(Collected data)

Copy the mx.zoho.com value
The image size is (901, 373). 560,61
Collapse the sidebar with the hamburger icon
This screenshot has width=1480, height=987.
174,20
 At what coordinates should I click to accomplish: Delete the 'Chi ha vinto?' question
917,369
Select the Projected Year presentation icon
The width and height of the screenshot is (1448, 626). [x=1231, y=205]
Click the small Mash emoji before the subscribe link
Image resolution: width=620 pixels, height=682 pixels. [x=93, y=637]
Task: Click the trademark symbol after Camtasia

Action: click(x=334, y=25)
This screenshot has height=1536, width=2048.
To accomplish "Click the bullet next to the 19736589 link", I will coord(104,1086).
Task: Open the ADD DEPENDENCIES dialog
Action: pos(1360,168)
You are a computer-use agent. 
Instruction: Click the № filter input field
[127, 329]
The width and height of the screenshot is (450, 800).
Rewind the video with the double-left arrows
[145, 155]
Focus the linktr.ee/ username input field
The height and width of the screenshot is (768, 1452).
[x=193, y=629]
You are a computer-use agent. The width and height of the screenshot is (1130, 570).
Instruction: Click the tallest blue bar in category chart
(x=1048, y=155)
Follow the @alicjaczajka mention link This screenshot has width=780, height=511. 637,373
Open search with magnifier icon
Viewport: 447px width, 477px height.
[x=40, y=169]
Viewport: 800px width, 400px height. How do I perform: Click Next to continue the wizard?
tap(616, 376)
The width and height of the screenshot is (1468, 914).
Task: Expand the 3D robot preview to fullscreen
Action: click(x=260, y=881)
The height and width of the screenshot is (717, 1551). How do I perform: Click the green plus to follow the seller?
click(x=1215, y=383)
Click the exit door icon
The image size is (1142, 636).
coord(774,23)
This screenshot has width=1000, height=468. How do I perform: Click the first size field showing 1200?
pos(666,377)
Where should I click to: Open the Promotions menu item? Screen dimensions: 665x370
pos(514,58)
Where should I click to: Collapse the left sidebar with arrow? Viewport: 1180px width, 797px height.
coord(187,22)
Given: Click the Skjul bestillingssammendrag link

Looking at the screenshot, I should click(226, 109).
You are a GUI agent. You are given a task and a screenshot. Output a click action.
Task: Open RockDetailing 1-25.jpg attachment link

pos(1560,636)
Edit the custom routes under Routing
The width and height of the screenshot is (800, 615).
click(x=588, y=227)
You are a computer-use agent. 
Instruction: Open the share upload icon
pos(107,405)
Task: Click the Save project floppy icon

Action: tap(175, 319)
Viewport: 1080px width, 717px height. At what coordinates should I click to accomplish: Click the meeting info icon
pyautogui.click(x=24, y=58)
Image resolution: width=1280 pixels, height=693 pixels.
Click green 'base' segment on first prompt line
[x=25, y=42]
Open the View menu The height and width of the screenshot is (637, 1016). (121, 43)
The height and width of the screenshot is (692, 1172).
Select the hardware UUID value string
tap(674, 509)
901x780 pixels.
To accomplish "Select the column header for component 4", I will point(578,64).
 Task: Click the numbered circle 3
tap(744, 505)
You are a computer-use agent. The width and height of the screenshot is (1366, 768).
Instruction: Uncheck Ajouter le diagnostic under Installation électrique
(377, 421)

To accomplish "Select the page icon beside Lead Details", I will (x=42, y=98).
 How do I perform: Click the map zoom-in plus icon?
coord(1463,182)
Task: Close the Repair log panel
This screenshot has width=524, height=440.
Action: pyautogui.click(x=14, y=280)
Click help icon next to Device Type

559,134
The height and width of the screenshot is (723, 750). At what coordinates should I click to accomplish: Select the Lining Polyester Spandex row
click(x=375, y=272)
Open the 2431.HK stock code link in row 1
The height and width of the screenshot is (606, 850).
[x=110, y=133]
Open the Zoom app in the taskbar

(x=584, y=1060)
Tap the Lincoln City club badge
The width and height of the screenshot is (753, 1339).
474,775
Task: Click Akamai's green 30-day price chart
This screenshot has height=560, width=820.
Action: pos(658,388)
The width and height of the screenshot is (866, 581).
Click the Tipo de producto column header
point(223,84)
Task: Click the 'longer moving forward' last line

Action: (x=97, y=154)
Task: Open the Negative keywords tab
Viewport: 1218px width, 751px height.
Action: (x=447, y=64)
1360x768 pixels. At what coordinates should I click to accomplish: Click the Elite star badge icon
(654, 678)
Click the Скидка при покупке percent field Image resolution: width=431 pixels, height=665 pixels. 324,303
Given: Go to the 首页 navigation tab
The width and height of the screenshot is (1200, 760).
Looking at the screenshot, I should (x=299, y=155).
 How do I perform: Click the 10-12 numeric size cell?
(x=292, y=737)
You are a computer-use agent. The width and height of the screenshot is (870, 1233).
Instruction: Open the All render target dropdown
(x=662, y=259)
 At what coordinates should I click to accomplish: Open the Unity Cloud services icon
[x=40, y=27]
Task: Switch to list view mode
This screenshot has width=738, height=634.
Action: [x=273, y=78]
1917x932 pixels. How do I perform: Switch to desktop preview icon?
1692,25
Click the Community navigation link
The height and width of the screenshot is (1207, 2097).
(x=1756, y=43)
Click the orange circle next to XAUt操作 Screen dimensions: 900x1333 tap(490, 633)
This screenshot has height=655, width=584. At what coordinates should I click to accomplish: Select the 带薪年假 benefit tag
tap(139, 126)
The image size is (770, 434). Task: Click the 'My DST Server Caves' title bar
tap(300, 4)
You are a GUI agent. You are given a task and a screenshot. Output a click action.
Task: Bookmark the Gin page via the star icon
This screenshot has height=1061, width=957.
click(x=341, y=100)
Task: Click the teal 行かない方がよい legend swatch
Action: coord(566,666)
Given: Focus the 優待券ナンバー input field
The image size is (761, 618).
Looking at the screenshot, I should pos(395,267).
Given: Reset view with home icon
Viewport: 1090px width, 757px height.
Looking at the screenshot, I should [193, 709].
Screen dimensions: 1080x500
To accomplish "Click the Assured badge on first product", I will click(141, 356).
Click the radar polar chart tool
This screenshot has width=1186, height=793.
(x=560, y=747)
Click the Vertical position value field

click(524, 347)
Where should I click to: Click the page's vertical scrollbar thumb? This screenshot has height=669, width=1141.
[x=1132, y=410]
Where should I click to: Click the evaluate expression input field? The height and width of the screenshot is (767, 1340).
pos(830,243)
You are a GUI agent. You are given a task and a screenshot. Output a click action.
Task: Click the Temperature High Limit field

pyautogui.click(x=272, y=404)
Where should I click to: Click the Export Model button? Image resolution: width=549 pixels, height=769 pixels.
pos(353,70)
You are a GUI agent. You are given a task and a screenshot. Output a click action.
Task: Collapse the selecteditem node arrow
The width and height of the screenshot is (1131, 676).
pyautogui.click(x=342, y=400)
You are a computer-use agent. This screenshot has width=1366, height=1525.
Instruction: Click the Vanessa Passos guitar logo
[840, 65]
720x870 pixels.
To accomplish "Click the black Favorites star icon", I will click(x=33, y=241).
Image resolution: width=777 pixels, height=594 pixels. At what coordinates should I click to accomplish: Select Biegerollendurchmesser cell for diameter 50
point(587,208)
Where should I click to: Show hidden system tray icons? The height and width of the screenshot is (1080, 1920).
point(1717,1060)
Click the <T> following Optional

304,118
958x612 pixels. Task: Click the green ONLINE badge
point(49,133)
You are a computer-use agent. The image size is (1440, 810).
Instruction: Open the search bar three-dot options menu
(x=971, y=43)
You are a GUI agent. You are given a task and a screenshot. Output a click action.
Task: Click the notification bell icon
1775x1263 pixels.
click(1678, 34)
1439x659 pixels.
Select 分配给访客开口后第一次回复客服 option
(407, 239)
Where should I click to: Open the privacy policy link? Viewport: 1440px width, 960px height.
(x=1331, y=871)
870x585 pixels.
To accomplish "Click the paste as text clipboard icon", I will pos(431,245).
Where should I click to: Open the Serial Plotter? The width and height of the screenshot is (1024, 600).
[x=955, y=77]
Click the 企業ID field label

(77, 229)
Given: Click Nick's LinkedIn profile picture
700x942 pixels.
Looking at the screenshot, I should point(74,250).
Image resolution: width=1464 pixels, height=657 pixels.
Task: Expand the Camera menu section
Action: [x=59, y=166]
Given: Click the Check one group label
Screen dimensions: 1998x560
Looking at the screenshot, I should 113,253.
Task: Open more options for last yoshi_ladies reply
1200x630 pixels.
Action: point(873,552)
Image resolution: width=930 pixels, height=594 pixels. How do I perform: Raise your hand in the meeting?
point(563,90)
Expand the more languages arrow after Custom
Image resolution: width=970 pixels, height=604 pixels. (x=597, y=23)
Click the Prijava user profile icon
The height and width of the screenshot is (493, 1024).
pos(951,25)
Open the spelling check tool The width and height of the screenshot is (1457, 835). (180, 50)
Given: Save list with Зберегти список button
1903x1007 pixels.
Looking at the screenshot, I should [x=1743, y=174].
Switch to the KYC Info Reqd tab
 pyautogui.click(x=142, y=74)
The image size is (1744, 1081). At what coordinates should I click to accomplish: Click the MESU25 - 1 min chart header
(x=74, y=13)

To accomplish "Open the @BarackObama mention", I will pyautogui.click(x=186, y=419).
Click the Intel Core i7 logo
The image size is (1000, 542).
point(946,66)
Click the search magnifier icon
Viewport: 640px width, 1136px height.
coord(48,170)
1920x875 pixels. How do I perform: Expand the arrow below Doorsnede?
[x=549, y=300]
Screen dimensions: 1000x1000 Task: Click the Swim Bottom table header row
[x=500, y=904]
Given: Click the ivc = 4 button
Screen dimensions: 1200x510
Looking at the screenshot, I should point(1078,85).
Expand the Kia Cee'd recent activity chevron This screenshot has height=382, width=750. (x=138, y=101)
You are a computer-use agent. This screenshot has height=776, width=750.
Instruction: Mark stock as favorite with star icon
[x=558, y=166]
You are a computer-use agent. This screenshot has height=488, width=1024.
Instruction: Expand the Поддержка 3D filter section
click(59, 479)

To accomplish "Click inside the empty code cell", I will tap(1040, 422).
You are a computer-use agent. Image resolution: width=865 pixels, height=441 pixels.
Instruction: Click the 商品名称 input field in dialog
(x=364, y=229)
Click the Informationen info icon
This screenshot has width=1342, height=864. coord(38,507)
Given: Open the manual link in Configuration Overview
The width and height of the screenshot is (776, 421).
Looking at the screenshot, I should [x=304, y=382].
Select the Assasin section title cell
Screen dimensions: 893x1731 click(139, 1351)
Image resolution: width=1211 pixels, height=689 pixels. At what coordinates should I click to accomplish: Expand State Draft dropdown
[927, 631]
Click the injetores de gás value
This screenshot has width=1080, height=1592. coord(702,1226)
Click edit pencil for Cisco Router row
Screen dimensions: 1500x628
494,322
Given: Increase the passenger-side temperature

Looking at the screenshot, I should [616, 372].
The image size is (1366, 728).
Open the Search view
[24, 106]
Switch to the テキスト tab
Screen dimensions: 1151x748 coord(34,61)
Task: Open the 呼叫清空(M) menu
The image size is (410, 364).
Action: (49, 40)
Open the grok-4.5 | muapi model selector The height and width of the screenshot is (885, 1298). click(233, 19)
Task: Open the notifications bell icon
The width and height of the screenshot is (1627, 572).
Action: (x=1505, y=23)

**Brief**
Looking at the data above, show all lines where the word "code" occurs.

**Solution to the exercise**
Open the 2431.HK stock code link in row 1
To accomplish "Click inside the empty code cell", I will tap(1040, 422).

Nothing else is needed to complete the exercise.